November & December are the two biggest months for junk mail. According to the Privacy Council, the average person spends eight months of his or her life opening and discarding junk mail.  What's more, an average family will throw away the equivalent of an entire tree from unread junk mail - and junk mail kills 100 million trees annually.

The Privacy Council was created to try to stem the flow of junk mail.  For a $9 fee, home dwellers can sign up to remove the household from all the major marketing lists that are responsible for the majority of the junk mail.  The $9 covers the expenses of mailing, faxing and calling all the major mailing, calling and marketing lists.  For an additional $6 a month, the Privacy Council will continue to monitor the household to ensure it stays off the lists.

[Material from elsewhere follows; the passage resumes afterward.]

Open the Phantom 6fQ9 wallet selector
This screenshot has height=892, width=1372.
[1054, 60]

Currently the Privacy Council recommends users are taken off the lists and then manually sign up for the catalogs they want to receive.  In the future the Privacy Council may offer a way to pick and choose which marketers can send you mail.

GreenDimes also offers a service that takes households off marketers' lists, but lets you choose which catalogs you no longer want to receive.  GreenDimes claims its service is about 90% effective.  For $20 a year, subscribers will be automatically taken off marketing lists that are responsible for sending most of the credit card applications and generic mailers.  Users also get to choose which catalogs they don't want to get, monthly monitoring to ensure the name stays off the lists and the company will plant five trees on the subscribers benefit.

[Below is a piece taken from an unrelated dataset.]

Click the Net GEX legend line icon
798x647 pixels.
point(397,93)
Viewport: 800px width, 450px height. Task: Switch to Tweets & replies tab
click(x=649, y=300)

For the direct marketers that won't accept third-party requests for removal from lists, GreenDimes sends the subscriber a printed postcard with the postage that only needs to be signed and mailed in.

GreenDimes also offers a free service that, through its Web sites, requires you to choose which mailers you don't want to receive.  You have to print out, sign and mail letters provided by the company.

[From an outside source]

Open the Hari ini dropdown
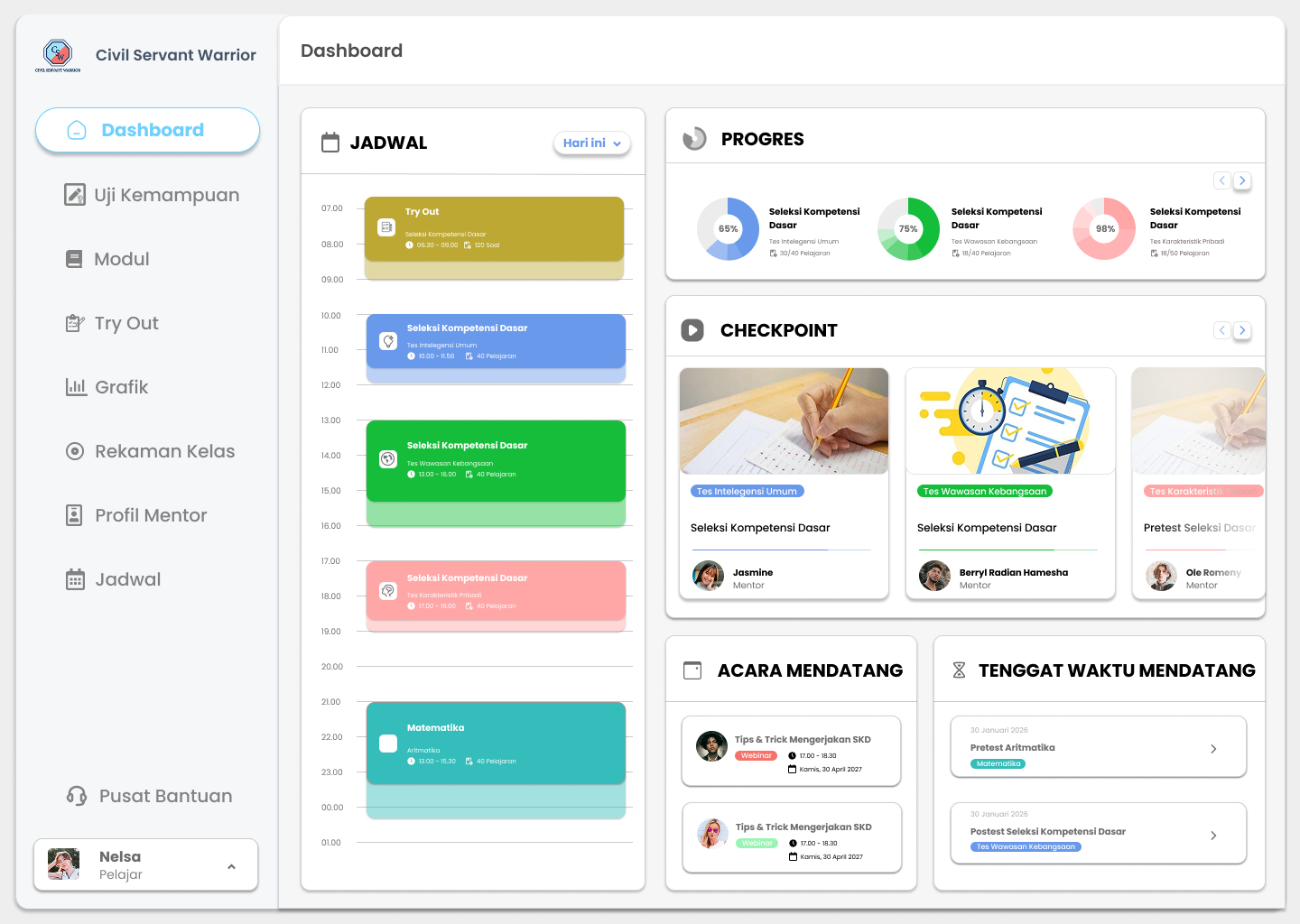This screenshot has width=1300, height=924. pyautogui.click(x=591, y=143)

A free movement led by ForestEthics, a non-profit, aims to create a do not mail registry to potentially send to Congress for legislation.

While a Do Not Mail registry seems like a logical piece of legislation, efforts in 19 states have already failed. The junk mail industry is a powerful group but the fact that bills have been introduced in 19 states, proves there's interest in this kind of initiative. It's likely that a statewide bill would pass before there's any movement on the federal front.

The way the registry would work is a household would continue to get direct mail from companies it has relationships with but the completely unsolicited mail would go away.  Retailers and other companies would likely not be able to sell a households address to third parties.  People can sign the petition on www.donotmail.org.